Il filo conduttore è sempre lo stesso: l’Inter costruisce, domina tratti lunghi delle partite, ma raccoglie meno di quanto semina. E, nei momenti che definiscono una stagione, manca il colpo dei suoi uomini simbolo. È qui che emerge il tema più delicato: Lautaro Martinez.
I numeri dicono quattro gol, ma la vera assenza è nei momenti chiave
L’argentino ha firmato quattro reti in dodici presenze, un bottino che non lo allontana molto dai vertici della classifica marcatori, soprattutto in un campionato dove anche i bomber più attesi faticano a trovare continuità. Ma a pesare davvero non è il numero, bensì la qualità dei gol.
Nelle sfide contro Juventus, Roma, Napoli e Milan non ha lasciato traccia. E in tre di questi incontri l’Inter è uscita sconfitta. Ogni volta che ha segnato, invece, i nerazzurri hanno vinto: una correlazione che sottolinea quanto il capitano resti imprescindibile per gli equilibri della squadra e allo stesso tempo quanto la sua mancanza nei big match sia oggi un freno pesante.

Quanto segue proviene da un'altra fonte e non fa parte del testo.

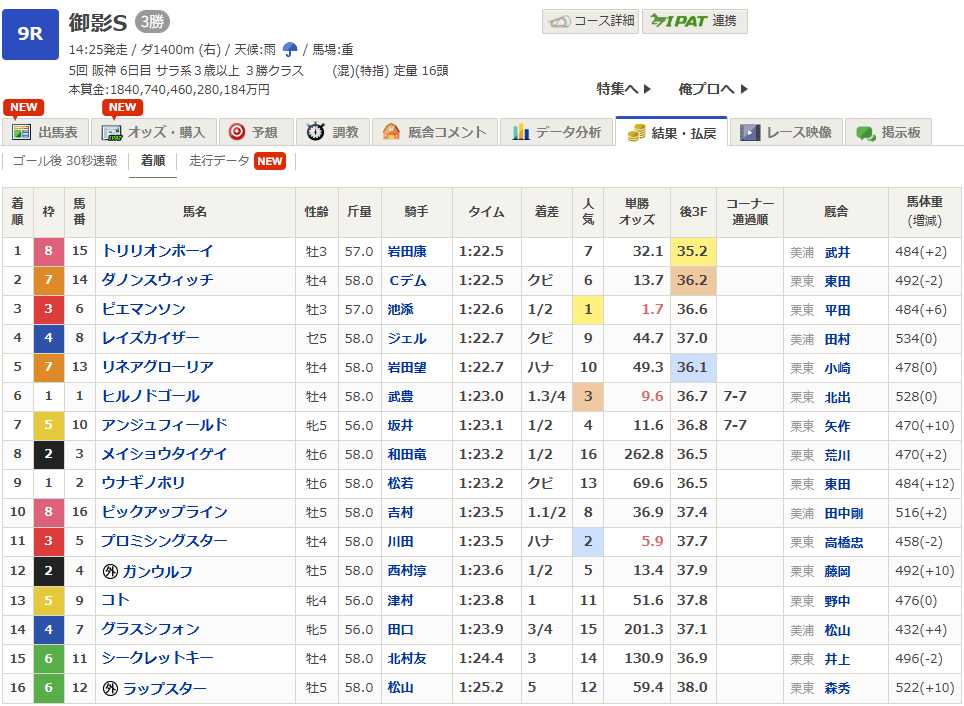Click the bar chart icon on データ分析

(520, 132)
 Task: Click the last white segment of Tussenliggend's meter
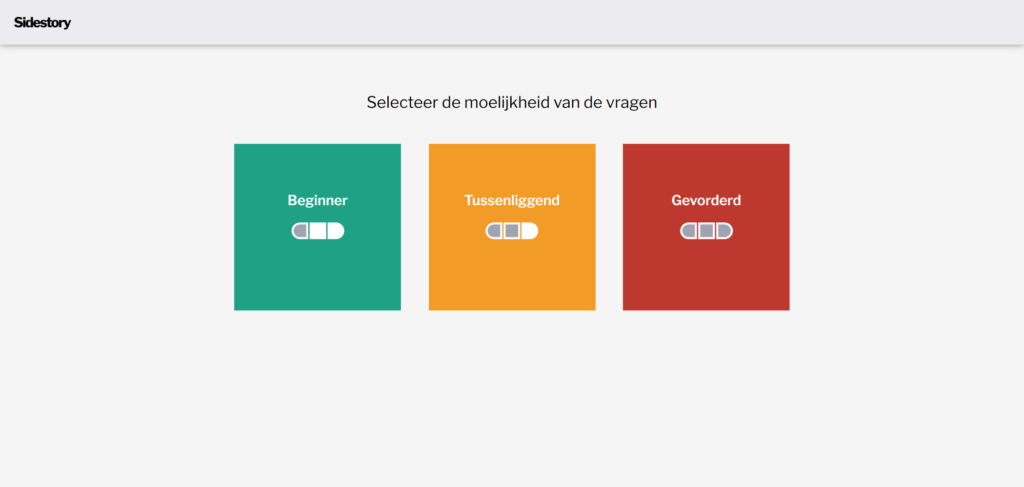click(x=529, y=231)
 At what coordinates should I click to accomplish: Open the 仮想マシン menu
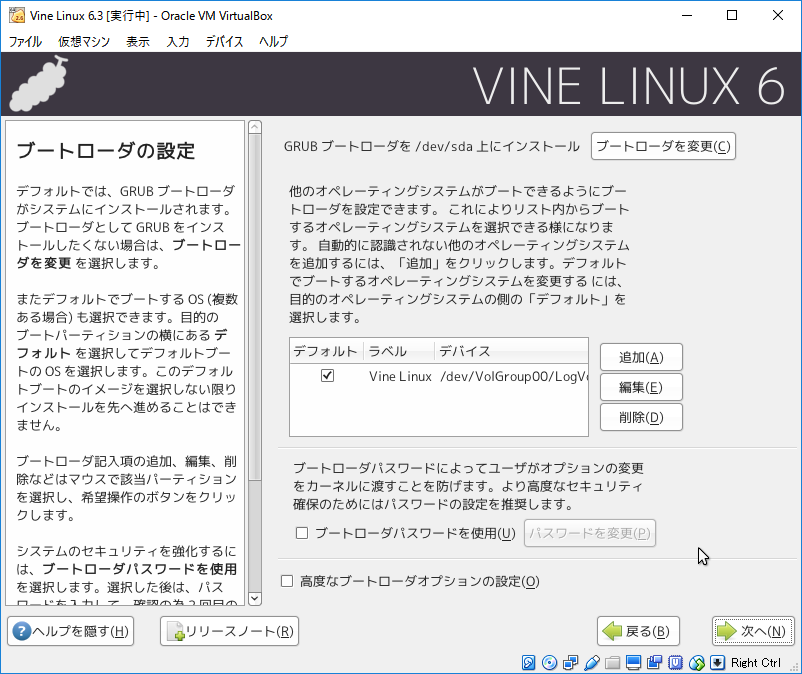(x=84, y=42)
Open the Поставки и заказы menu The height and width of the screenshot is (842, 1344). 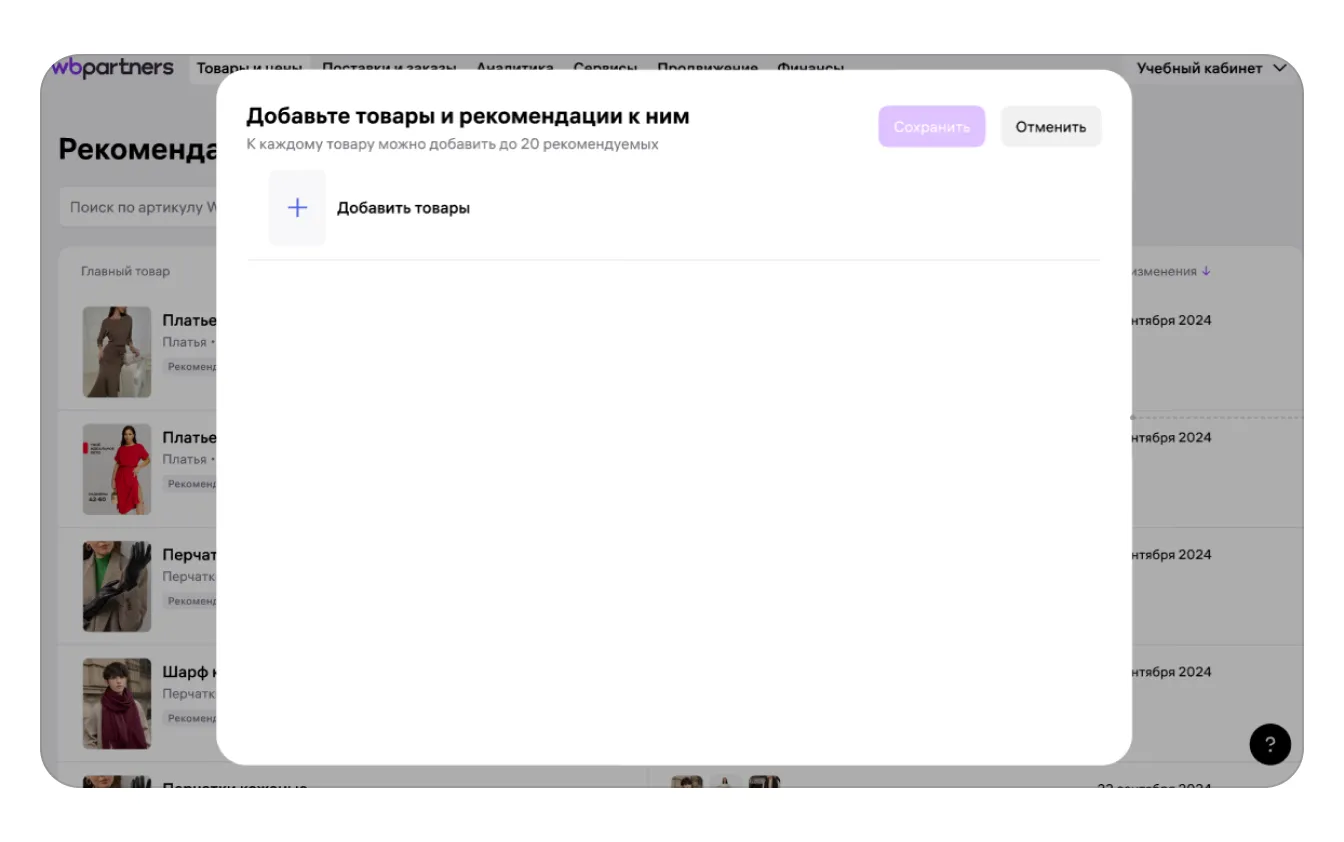click(388, 66)
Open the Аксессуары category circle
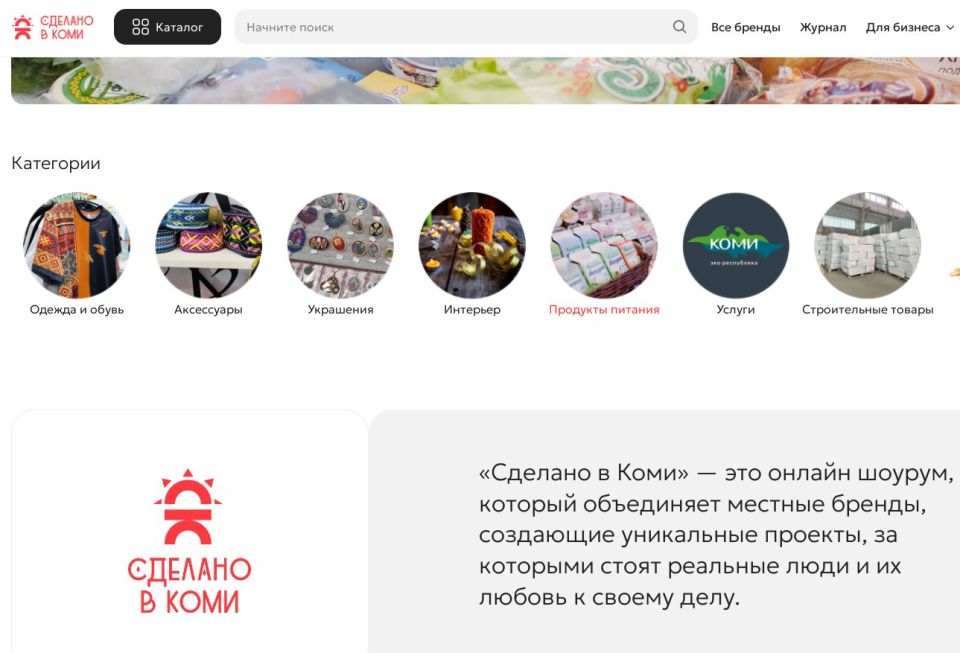This screenshot has width=960, height=653. click(208, 245)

Un avvio lontano dalle stagioni migliori
Se si guarda al passato recente, il confronto è netto. A questo punto della scorsa stagione, Lautaro era già a cinque reti nonostante una gara in meno. Due anni fa, nel 2023-24, viaggiava addirittura a dodici gol dopo dodici giornate, complice anche la famosa serata dei quattro gol alla Salernitana. Nelle stagioni precedenti raggiungeva sempre quota cinque o sei.

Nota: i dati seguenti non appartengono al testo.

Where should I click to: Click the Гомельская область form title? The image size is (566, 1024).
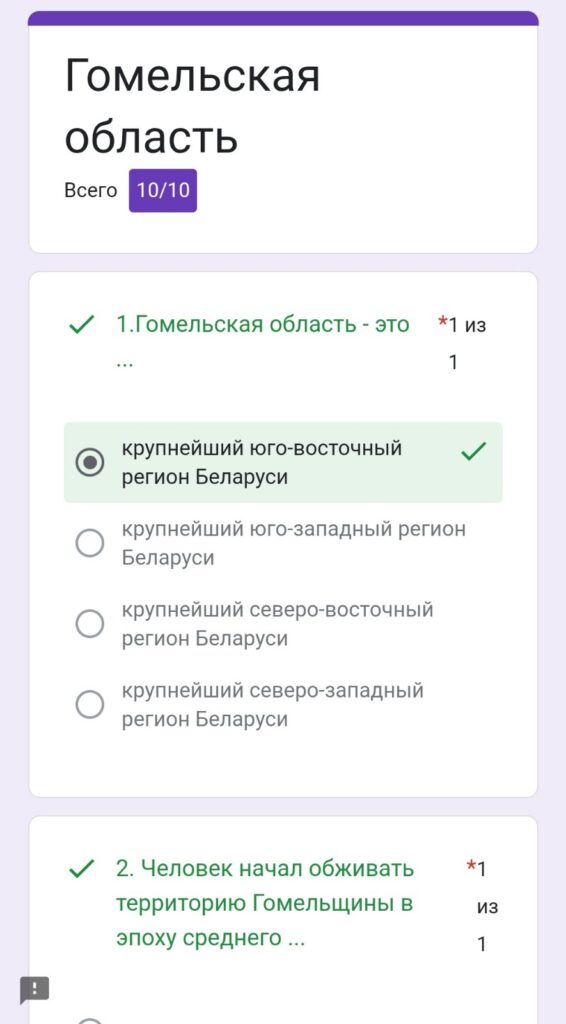tap(192, 106)
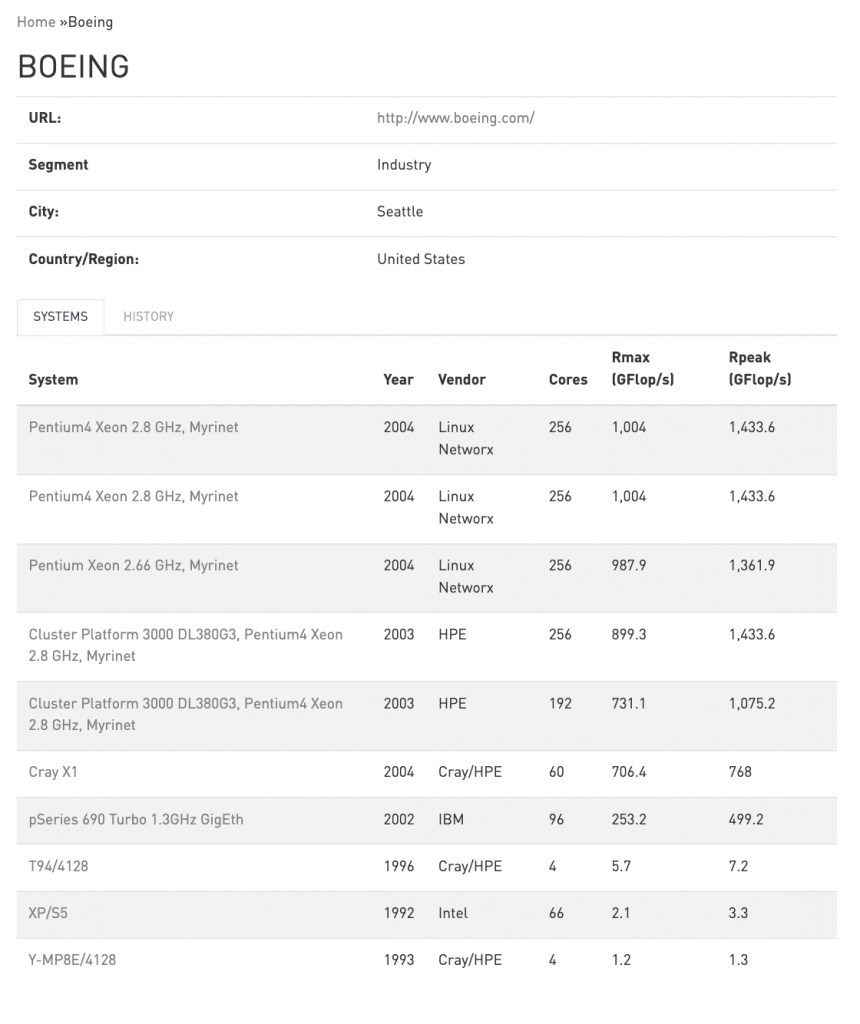Open the XP/S5 system link

click(x=48, y=913)
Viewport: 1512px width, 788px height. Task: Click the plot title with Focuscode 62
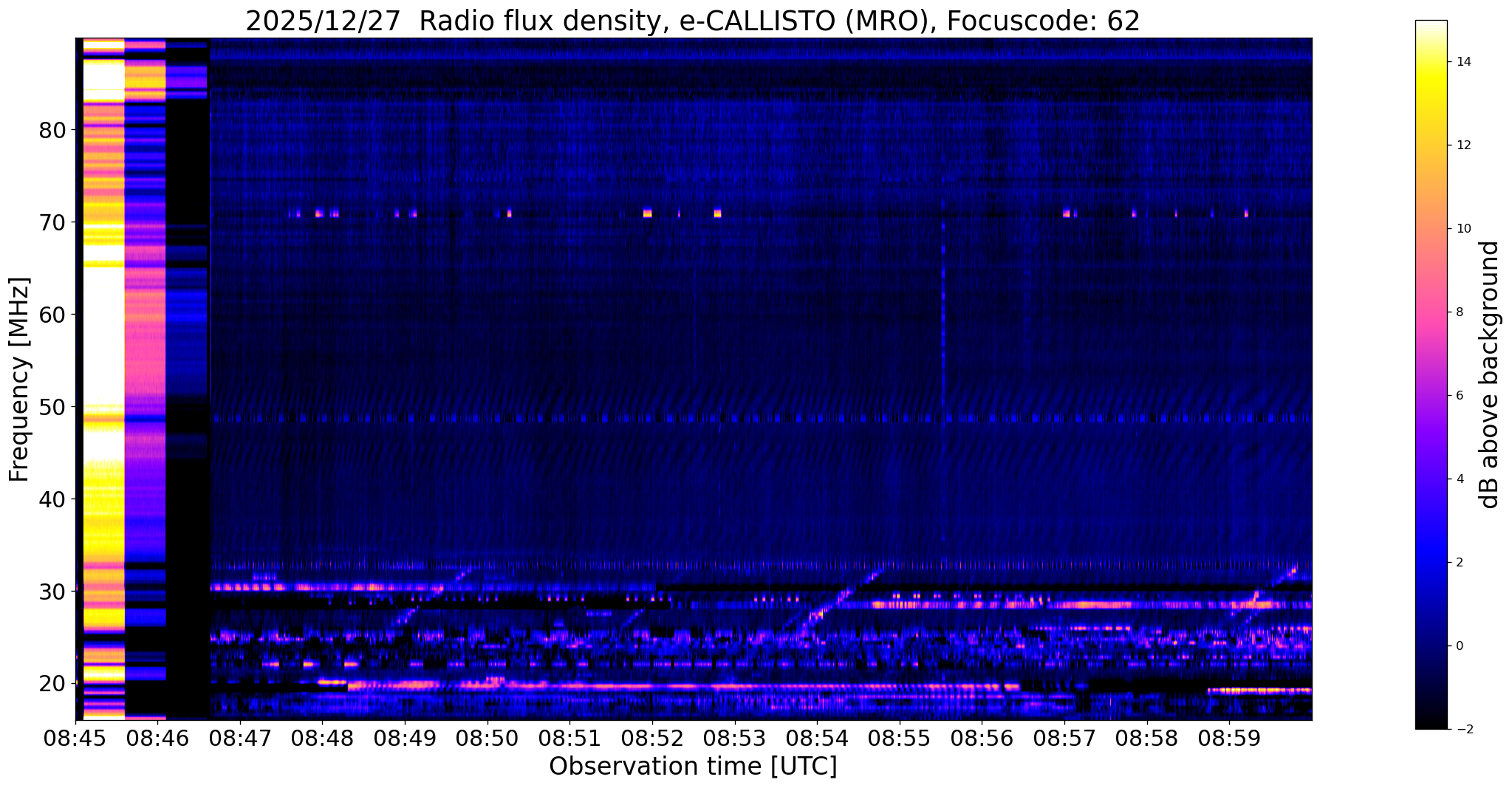click(693, 21)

Un avvio così lento si era verificato soltanto al suo primo anno in nerazzurro, quando il minutaggio era ridotto e il ruolo ancora in costruzione. Oggi la sensazione è diversa: il Lautaro visto in questo inizio non è un problema numerico, ma un giocatore che non incide come un leader.

La gestione di Chivu: tanta fiducia, poca indulgenza
La fotografia della stagione passa anche dalle scelte di Cristian Chivu. Lautaro è titolare fisso, ma raramente resta in campo fino al 90’. Solo tre volte è arrivato alla fine in campionato. Nelle gare di cartello – Juventus, Roma, Milan – è stato richiamato dopo un’ora scarsa.
Una scelta tecnica che manda un messaggio chiaro: il nome non basta. Chivu ha un reparto offensivo più ricco rispetto al passato e può contare su soluzioni come Esposito e Bonny. Chi non incide viene cambiato, capitano o no. Il malumore mostrato dall’argentino dopo la sostituzione con l’Atletico racconta bene quanto la situazione sia delicata.

Senza Thuram cambia tutto: il peso del partner ideale
C’è poi un elemento spesso sottovalutato: l’assenza di Marcus Thuram. Compagno perfetto nelle ultime due stagioni, il francese ha saltato sei partite tra campionato e Champions per un infortunio e non segna da metà settembre.
La loro intesa era diventata un automatismo: movimento di uno, spazio per l’altro, triangolazioni pulite, profondità e rifinitura. Senza Thuram, Lautaro ha dovuto caricarsi sulle spalle parte del lavoro sporco che solitamente dividevano. È un cambiamento che pesa sulla lucidità sotto porta e sulla qualità delle sue scelte offensive.